APRÈS MIDI. France Info annonce que, désormais, nous sommes trois milliards à être seuls chez nous - la moitié de l’humanité est confinée depuis aujourd’hui.

Sur le site du Monde, écho au dessin de Lefred-Thouron. Le quotidien croit savoir que le «sommet de l’Etat redoute de devoir rendre des comptes ». Il peut. Il doit. Comment en serait-il autrement? Comment le sommet pourrait-il même imaginer un seul instant que son amateurisme éclatant passera par pertes et profits ?

SOIR. A 20h, #OnApplaudit.

A 20h05, il s’avance dans son long manteau, sans maquillage, les yeux rougis, les mains et la voix blanches. Il sort le grand jeu, ses communicants ont glissé au journal L’Opinion qu’il faut bien mesurer ce qui se passe ; ce n’est pas un petit déplacement présidentiel, ce Macron à Mulhouse, devant un hôpital militaire de fortune, c’est une « ​présence thaumaturge ​».

Sur toutes les chaînes, il s’élance en direct, d’abord fatigué, peut-être ému, retourné sans doute par ce qu’il a vu, ici épicentre du désastre, Grand Est qui va tout balayer, et voilà qu’il se ressaisit, qu’il passe à Action Joe, lui le jeune Quadra devant sa tente kaki, il nous prend pour des poupées, à jouer le père de la Nation, au petit Clémenceau-pour-BFM, qui voudrait nous faire croire qu’il est soldat connu dans les tranchées.
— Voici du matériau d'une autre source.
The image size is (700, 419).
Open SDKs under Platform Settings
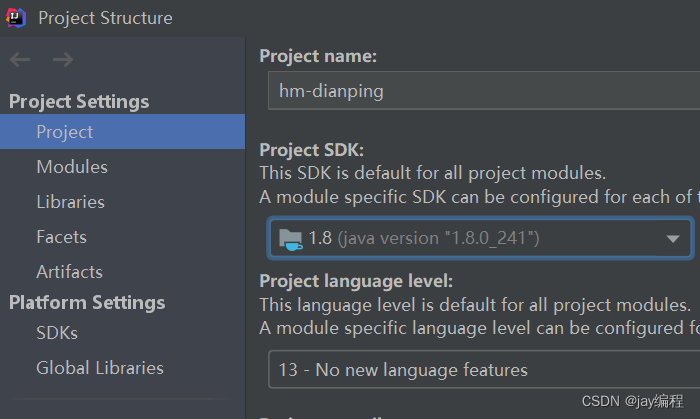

Au loin, au dessus du chapiteau, vacillent les lumières d’une fenêtre du centre hospitalier de la ville, le vrai, le en dur. On ignore si ce clignotement est une panne, ou la métaphore d’une panne.

Guerre, guerre, guerre, Macron persiste et signe, il a perdu la fragilité de ses premières phrases. Il annonce, martial, froid, mécanique, l’Opération Résilience, qui couvait: la militarisation de notre espace de paix, l’occupation de nos rues, bientôt de nos Jadis.

Thaumaturge? «Personnage, parfois mythique, dont les actions sont considérées comme miraculeuses» dit le Larousse. Et dire que tout ce cirque est faux ici, que tout est foireux. Un hôpital de campagne? Mais laquelle? Campagne sanitaire ? Publicitaire ? Campagne politique ? Trente misérables lits, sur un misérable parking, derrière le Président, voilà le dérisoire de la débâcle. Et encore, derrière lui, un seul lit est occupé, dit-on. Une semaine pour faire venir tentes et armatures --- une semaine! Les vingt neuf autres places, ce sera pour ce week-end, quand le Barnum aura pris fin.

En retrouvant le mien, sur ma table de chevet, 14 Juillet d’Eric Vuillard.